Of course, that was long before anybody was burning fossil fuels. So Giegengack tells his students they might want to consider that “natural” climatic temperature cycles control carbon dioxide levels, not the other way around. That’s the crux of his argument with Gore’s view of global warming — he says carbon dioxide doesn’t control global temperature, and certainly not in a direct, linear way. (emphasis mine)
I don't disbelieve that the earth is warming, I just think Gore and company are screwing up the science. I disagree that it is caused by humans, I disagree with idea that using computer models that can't accurately predict a week, month or year ahead would provide accurate data, and I disagree that anything we do now could meaningfully change the current warming trend. But most of all I disagree with any side of an argument that doesn't want the other side's story told. When Gore says any scientist who disagrees with him is on Bush's payroll, he's squashing dissent on a scientific matter. When Ellen Goodman says Global Warming deniers are no different than Holocaust deniers, she's doing the same thing. When the Governor of Oregon wants to fire the state climatologist for disagreeing that humans caused Global Warming, so is he.

Finally, an October '06 Christopher Hitchens piece about bailing on Iraq:

Many of those advocating withdrawal have been "war-weary" ever since the midafternoon of Sept. 11, 2001, when it was discovered that the source of jihadist violence was U.S. foreign policy—a mentality now reinforced by the recent National Intelligence Estimate circulated by our emasculated, demoralized, and incompetent intelligence services. To this way of thinking, victory is impossible by definition, because any response other than restraint is bound to inflame the militancy of the other side. Since the jihadists, by every available account, are also inflamed and encouraged by everything from passivity to Danish cartoons, this seems to shrink the arena of possible or even thinkable combat. (Nobody ever asks what would happen if the jihadists had to start worrying about the level of casualties they were enduring, or the credit they were losing by their tactics, or the number of enemies they were making among civilized people who were prepared to take up arms to stop them.
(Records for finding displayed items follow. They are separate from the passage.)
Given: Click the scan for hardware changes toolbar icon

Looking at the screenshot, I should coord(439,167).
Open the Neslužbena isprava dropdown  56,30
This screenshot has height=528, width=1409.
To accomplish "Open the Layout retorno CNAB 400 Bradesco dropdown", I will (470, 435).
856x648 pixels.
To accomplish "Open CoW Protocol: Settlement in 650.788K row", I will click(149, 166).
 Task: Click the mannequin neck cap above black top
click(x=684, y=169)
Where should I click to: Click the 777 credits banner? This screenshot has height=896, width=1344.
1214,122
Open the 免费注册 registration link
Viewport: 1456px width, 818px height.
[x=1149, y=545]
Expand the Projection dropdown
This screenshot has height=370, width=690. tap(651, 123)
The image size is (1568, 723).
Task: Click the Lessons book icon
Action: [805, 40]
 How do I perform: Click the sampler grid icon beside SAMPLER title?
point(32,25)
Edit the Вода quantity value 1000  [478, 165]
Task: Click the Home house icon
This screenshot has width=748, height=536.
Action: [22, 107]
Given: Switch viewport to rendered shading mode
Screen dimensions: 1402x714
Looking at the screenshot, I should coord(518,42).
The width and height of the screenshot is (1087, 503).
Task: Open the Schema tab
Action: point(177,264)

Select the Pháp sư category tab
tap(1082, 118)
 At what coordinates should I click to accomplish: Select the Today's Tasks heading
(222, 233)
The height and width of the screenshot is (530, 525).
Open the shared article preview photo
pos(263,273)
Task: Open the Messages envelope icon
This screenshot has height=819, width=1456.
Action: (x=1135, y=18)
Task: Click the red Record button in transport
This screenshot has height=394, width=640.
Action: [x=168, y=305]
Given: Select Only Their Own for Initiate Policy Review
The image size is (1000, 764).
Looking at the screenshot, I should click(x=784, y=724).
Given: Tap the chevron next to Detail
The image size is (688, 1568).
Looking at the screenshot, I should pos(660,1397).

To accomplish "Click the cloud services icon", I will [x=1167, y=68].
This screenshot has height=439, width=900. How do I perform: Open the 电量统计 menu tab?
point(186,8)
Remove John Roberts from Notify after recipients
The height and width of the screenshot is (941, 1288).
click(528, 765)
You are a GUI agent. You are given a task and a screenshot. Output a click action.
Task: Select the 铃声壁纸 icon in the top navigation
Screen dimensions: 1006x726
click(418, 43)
Our own masochism makes this contingency an unlikely one in any case.)

I am glad that all previous demands for withdrawal or disengagement from Iraq were unheeded, because otherwise we would not be able to celebrate the arrest and trial of Saddam Hussein; the removal from the planet of his two sadistic kids and putative successors; the certified disarmament of a former WMD- and gangster-sponsoring rogue state; the recuperation of the marshes and their ecology and society; the introduction of a convertible currency; the autonomy of Iraqi Kurdistan (currently advertising for investors and tourists on American television); the killing of al-Qaida's most dangerous and wicked leader, Abu Musab al-Zarqawi, and many of his associates; the opening of dozens of newspapers and radio and TV stations; the holding of elections for an assembly and to approve a constitution; and the introduction of the idea of federal democracy as the only solution for Iraq short of outright partition and/or civil war. If this cause is now to be considered defeated, by the sheer staggering persistence in murder and sabotage of the clerico-fascist forces and the sectarian militias, then it will always count as a noble one.

Liberals, to a man and woman, said excactly the same thing between the late '90s and mid-2003 as Bush or any conservative you care to name: we can't let Saddam continue to flout the UN and its resolutions. They all said it would be worth going to war over to stop it. They never said anything about having to find WMD when we got there; it wasn't really about that then, not finding a particular weapon or set of weapons. They, like everyone else, wanted to keep WMD from ever being made or stored there; it was less about what was than it was about what could be if we did nothing. To pretend now that there had to have been certain conditions on the ground there to justify said war is utter bullshit, and the entire party should be ashamed.